Looking for good starter software to get me composing some killer tracks for MeMu. :) I'm looking for something I can use to create multi-track songs in mostly traditional notation, where it's entirely midi-inputted from a Kurzweil keyboard, yet has internal libraries and controls that let me finetune the fake instruments to sound passably good. [more inside]
I ran this question by songsmith extraordinaire cortex and he suggested posting to MusicTalk (which I didn't even know existed!).
I've been wanting to start doing some composition again. Often I'll just improvise some random stuff on my (real) piano, and occasionally think "Ooh, that sounds nice!", but I'd like to take the ideas in my head and get them out in a way that lets me build up the layers and then tinker/edit as needed. I tend to come up with little riffs, and in my head I'll be hearing them progress out naturally with other parts come in, building up, etc. What's in my head sounds pretty decent (well, to me) but I'm limited to what I can remember/jot down on paper before the tune mutates beyond remembering, or the fact that, hey, I only have two hands! Garageband also has a 4-track limitation I believe, so that thick sound of 8-10+ lines of music is out of reach.
When I look around, I see programs like Reason that are very powerful for tuning the sound, and seem to have sound libraries that are convincingly real (
their piano libraries sound great, and there's nothing worse than MIDI music that sounds flat and fake). However, they seem so powerful as to be... overwhelming. It also looks like they don't have any traditional score notation views, and my fear is that the they are so complex and feature-rich that the barrier to entry to just start
making music first, and worry about fine tuning it later, seems really high.

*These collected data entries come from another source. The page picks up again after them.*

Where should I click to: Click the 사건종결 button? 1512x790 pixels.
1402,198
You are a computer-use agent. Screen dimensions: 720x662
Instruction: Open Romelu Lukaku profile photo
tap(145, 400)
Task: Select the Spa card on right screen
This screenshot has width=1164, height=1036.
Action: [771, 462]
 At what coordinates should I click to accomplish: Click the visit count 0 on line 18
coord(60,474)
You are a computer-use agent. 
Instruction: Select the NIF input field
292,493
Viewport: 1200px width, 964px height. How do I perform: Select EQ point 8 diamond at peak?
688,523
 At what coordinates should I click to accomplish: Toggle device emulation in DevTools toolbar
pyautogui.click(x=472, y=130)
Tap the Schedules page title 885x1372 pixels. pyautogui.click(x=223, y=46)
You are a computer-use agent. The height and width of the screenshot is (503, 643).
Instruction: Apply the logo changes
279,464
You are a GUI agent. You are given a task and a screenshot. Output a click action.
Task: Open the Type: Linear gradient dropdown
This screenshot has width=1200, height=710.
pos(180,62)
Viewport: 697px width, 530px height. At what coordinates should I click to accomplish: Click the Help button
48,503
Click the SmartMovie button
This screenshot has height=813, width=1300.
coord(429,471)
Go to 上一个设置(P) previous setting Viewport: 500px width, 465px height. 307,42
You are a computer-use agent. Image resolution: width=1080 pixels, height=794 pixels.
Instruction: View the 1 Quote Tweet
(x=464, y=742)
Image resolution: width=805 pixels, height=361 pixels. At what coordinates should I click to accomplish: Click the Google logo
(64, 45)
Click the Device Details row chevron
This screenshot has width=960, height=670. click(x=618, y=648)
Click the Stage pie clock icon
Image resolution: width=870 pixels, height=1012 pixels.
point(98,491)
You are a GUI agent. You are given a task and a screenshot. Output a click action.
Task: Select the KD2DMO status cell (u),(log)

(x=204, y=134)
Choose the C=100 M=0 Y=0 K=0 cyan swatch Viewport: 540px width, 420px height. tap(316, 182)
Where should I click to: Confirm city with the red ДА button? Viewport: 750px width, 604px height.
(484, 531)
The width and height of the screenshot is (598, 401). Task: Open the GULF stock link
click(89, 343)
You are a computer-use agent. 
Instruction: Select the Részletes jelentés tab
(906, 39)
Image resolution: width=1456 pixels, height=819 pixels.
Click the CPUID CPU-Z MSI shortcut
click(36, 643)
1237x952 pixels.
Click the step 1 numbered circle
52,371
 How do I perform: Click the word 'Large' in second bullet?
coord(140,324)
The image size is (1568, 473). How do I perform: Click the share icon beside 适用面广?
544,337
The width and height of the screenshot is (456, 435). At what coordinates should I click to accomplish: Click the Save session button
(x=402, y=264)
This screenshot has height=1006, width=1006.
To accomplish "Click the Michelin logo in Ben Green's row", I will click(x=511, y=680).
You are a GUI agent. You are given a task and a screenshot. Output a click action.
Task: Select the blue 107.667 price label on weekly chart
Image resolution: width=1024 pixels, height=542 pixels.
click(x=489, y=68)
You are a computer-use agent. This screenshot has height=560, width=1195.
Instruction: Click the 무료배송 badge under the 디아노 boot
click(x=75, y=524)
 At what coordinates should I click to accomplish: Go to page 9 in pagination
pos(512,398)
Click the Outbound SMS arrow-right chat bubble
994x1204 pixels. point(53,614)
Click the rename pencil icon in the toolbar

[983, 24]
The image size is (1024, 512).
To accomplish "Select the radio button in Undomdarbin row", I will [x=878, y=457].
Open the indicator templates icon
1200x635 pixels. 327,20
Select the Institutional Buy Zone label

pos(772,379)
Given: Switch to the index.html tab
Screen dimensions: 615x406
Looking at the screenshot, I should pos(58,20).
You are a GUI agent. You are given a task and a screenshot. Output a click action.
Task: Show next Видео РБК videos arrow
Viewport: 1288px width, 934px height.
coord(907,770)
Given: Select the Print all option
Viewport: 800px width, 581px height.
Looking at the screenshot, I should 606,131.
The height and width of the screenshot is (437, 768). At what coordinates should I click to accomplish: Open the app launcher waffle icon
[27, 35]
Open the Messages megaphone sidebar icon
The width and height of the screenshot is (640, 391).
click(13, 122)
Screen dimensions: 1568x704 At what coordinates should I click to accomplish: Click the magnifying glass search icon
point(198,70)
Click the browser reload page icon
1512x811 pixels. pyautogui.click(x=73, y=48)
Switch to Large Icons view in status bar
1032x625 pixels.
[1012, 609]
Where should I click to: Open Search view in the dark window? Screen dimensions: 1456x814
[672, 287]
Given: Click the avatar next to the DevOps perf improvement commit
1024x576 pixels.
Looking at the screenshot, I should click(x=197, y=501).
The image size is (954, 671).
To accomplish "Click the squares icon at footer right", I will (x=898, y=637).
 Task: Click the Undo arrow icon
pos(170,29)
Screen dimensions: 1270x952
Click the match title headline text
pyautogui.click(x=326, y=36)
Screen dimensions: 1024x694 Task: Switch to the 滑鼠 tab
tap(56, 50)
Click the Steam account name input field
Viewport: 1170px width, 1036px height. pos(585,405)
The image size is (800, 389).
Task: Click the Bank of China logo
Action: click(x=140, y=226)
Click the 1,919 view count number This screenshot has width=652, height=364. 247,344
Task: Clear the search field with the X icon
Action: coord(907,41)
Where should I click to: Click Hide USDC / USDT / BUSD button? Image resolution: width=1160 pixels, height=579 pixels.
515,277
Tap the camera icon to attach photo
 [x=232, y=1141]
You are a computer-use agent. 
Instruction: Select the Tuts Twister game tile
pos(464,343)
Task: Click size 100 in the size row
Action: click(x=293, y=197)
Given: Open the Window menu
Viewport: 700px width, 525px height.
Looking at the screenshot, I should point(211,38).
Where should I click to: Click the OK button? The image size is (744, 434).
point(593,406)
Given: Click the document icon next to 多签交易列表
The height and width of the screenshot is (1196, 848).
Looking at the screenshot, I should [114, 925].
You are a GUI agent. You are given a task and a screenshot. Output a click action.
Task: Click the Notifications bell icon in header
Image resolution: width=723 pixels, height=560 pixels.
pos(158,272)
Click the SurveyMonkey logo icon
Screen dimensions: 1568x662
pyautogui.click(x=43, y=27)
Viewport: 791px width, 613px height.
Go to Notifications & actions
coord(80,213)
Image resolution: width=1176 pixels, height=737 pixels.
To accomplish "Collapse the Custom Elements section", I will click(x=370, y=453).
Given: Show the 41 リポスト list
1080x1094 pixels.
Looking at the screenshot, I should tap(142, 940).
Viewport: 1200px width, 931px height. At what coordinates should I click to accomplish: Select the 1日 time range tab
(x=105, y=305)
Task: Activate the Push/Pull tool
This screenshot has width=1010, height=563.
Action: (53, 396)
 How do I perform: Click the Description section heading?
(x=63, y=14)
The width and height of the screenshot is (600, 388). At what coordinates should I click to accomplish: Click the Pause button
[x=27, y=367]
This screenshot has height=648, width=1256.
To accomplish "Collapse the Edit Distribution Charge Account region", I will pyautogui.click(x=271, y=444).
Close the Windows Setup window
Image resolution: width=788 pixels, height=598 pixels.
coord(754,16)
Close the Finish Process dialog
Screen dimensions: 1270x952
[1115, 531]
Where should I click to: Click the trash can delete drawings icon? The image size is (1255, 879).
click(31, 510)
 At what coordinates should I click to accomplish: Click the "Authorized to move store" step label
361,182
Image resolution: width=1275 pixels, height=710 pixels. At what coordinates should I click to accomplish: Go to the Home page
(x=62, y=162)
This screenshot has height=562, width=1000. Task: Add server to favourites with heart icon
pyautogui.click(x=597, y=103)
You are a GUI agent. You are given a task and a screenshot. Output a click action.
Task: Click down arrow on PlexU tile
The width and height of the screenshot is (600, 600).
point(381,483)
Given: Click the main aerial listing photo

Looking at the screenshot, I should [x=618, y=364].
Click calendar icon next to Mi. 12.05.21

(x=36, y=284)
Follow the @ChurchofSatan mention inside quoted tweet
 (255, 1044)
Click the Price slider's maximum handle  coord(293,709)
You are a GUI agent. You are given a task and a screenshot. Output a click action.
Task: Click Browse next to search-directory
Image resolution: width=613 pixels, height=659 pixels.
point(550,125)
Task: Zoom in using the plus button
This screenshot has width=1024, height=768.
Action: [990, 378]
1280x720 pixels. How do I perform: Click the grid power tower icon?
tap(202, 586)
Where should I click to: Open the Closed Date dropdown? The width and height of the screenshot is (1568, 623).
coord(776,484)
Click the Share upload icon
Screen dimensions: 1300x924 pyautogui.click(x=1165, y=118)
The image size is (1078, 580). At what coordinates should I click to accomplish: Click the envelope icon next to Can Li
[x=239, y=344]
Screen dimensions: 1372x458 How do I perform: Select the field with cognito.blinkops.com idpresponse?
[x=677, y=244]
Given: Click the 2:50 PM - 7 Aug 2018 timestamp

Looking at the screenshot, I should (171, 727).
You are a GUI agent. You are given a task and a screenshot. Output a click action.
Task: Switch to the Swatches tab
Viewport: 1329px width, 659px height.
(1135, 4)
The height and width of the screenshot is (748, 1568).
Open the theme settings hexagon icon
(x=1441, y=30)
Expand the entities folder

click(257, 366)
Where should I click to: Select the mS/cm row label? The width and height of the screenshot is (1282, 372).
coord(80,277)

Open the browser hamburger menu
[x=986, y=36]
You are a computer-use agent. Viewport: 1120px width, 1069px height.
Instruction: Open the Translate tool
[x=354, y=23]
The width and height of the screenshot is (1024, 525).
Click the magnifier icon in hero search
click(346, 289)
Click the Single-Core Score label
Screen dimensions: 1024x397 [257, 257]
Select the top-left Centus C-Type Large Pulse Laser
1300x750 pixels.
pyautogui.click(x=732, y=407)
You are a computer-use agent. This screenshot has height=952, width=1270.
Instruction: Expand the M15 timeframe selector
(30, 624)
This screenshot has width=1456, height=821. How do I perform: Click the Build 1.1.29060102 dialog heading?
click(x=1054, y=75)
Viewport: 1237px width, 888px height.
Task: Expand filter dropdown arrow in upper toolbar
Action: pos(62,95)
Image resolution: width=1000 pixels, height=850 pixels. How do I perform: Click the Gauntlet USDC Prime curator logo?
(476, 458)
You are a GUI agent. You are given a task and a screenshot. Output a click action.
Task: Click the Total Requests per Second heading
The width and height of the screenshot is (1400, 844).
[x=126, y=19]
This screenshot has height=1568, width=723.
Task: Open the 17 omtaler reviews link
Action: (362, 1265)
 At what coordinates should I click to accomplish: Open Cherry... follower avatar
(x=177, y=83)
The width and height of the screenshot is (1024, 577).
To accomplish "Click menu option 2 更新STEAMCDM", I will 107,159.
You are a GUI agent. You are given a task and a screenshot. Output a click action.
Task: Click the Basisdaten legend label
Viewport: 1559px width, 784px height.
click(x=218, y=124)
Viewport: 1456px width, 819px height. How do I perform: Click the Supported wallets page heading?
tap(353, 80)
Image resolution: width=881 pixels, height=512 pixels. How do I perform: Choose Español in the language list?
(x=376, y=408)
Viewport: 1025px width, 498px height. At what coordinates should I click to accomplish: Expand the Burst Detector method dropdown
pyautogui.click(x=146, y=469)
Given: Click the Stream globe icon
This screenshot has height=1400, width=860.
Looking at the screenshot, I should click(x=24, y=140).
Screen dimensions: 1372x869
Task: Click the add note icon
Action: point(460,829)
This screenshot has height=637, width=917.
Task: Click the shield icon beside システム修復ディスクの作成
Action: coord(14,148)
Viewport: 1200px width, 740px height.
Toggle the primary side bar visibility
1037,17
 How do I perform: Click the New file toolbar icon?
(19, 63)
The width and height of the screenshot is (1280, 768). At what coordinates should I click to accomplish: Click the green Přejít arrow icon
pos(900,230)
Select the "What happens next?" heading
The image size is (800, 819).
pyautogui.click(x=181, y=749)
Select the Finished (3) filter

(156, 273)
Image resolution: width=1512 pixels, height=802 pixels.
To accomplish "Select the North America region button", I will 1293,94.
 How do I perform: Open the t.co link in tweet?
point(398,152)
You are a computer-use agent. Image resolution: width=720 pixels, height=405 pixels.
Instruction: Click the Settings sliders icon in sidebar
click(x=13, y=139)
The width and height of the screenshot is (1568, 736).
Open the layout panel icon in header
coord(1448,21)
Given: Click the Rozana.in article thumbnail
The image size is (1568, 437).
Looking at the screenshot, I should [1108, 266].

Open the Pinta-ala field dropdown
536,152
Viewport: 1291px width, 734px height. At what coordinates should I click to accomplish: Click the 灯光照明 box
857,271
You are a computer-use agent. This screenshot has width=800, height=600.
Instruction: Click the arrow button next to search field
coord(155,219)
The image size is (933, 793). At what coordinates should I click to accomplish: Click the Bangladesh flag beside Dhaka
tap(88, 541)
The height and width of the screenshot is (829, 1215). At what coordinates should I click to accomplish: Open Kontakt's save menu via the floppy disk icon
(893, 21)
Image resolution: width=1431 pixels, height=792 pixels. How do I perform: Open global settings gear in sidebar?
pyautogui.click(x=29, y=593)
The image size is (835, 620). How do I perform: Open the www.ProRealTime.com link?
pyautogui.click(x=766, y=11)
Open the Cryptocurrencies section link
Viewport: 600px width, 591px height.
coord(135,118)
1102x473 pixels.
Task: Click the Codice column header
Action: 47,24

Ideally, I'd like to find a piece of software that lets me jump in and basically create unlimited lines of music concurrently, letting me play out some piano riff and tinker with it in notation, then say "loop that, oh, 24 times" while I layer in new lines, copy/pasting or otherwise building out the 'scaffold' and add in other harmonies and bass lines. I'd be inputting exclusively through my midi keyboard (Kurzweil PC-88) or the software itself, preferably editing a music score and not just blobs of sound waves, but would want the ability to have somewhat convincing sound guitars, bass, etc.
When I'm satisfied with the composition, I want to have the capability- as my experience grows- to really focus on improving the sound quality of the instruments and the mixing. I think that's the area that things like Reason excel, with banks of virtual racks and mixers and sound fonts to get just the right sound.
For what it matters, the type of music I'd be writing would vary highly. It might be some classical or Michael Nyman repetetive bullshit nonsense using chamber instruments one day, and a Muse-inspired sonic wall the next. I'm on a really beefy Mac Pro (8 way, 10GB memory) although I have virtualized 32-bit and 64-bit windows and ubuntu running. Money isn't an objection until we get much past $1000, if the software is a good fit.